Objectives:

  • To identify and bring together the different global environmental change scientific communities working on past, contemporary and projected extreme climatic events, and permanently extreme environments, from social and natural science perspectives, and the relevant stakeholder communities from the official government sector, from supra-national or intergovernmental organizations and from the private sector that have to cope with climate extremes
  • To foster the formation of a cross-project community integrating the diverse aspects of climate extremes shaped by stakeholder engagement
  • To establish a new science plan focusing on the implications of an increasing frequency of extreme events and the likely changes in the extent and locations of permanently extreme environments in shaping societies, economies, land-use planning, and risk governance around the world related to the three Future Earth Themes

Scientific rationale:


Figure SPM.3 The effect of changes in temperature distribution on extremes. Different changes in temperature distributions between present and future climate and their effects on extreme values of the distributions: (a) effects of a simple shift of the entire distribution toward a warmer climate; (b) effects of an increase in temperature variability with no shift in the mean; (c) effects of an altered shape of the distribution, in this example a change in asymmetry toward the hotter part of the distribution.

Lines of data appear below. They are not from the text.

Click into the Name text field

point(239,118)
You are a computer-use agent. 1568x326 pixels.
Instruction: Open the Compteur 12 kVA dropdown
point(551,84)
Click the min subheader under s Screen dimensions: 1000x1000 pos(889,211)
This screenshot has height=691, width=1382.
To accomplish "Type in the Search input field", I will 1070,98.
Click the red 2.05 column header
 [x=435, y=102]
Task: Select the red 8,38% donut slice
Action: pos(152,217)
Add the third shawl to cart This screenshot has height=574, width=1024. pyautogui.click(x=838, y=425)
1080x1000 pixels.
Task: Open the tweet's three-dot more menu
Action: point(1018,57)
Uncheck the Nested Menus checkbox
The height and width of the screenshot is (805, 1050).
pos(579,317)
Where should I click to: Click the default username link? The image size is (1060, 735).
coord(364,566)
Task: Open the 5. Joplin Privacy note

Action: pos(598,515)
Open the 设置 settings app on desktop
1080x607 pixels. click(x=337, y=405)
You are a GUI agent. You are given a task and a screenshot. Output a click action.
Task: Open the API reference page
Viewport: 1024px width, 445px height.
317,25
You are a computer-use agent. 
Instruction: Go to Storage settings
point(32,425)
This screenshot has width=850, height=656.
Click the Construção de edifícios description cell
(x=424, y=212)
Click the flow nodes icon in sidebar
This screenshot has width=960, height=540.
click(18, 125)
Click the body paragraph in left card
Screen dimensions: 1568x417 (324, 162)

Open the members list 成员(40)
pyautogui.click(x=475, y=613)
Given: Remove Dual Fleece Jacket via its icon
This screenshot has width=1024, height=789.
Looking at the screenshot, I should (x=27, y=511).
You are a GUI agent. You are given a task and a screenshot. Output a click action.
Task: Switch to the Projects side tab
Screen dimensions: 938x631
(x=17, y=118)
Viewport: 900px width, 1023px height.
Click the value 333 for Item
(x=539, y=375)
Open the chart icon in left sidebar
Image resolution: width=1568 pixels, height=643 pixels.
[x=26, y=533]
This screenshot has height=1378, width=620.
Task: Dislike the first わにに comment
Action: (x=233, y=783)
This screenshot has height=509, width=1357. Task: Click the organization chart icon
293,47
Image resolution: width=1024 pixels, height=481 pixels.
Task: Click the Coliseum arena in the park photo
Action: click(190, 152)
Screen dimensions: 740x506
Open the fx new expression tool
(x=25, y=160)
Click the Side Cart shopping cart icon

Climatic extremes are likely to increase in the future and will affect ecosystem functions and services. The need to make informed estimates with respect to the response of the land biosphere to the global changes currently underway is a challenge that motivates much of the research in the Future-Earth context. Increasingly, a distinction is made between the possible impact of changes in the frequency and intensity of extreme events (droughts, flood, heat and cold waves, insect outbreaks, etc.), and changes in the mean climate with possible shifts into climatic regimes where environmental conditions are more extreme (see the figure at the right, from IPCC, 2012: Summary for Policymakers. In: Managing the Risks of Extreme Events and Disasters to Advance Climate Change Adaptation [Field, C.B., V. Barros, T.F. Stocker, D. Qin, D.J. Dokken, K.L. Ebi, M.D. Mastrandrea, K.J. Mach, G.-K. Plattner, S.K. Allen, M. Tignor, and P.M. Midgley (eds.)]. A Special Report of Working Groups I and II of the Intergovernmental Panel on Climate Change. Cambridge University Press, Cambridge, UK, and New York, NY, USA, pp. 3-21.).

In extreme environments, such changes can expose new resources for human exploitation with implications for productivity, and sustainability of fragile environments. Both, changes in climate extremes, and climate change leading to new extreme environments, pose distinct challenges for research and society, including for example challenges to the democratic character of governance in a state of emergency, or the role of knowledge, including indigenous knowledge, in dealing with or resolving the emergency.

Meeting these challenges also requires to improve our observation systems, the temporal depth of our data, our dynamic vegetation and generally our Earth system models, and our ability to manage the risks from changing patterns of environmental extremes. We need to know how extremes (events or permanently extreme environments) shape institutions, societal networks, rules and solidarity and which role modern communication and networking tools may play in this interaction.

Research questions

  • Which are the most important unprecedented climate extremes we may have to expect in the future?
  • Which are the most relevant climate metrics for extreme impacts on ecosystems and societies?
  • To which level of precision do we need to predict extreme impacts as useful support of decisions? At which time scale?
  • What do different examples of extremes tell us about the vulnerability of the coupled social-ecological system?
  • How do different societies cope with extreme environmental conditions and how do they govern the risks of extreme events?
  • What determines the ability of coupled socio-ecological systems to adapt to extreme events and environments?
  • What determines the resistance, resilience, and adaptation of ecological and societal systems to extremes?

During the E3S project we will further develop and shape those and new research questions with the stakeholders involved in the project.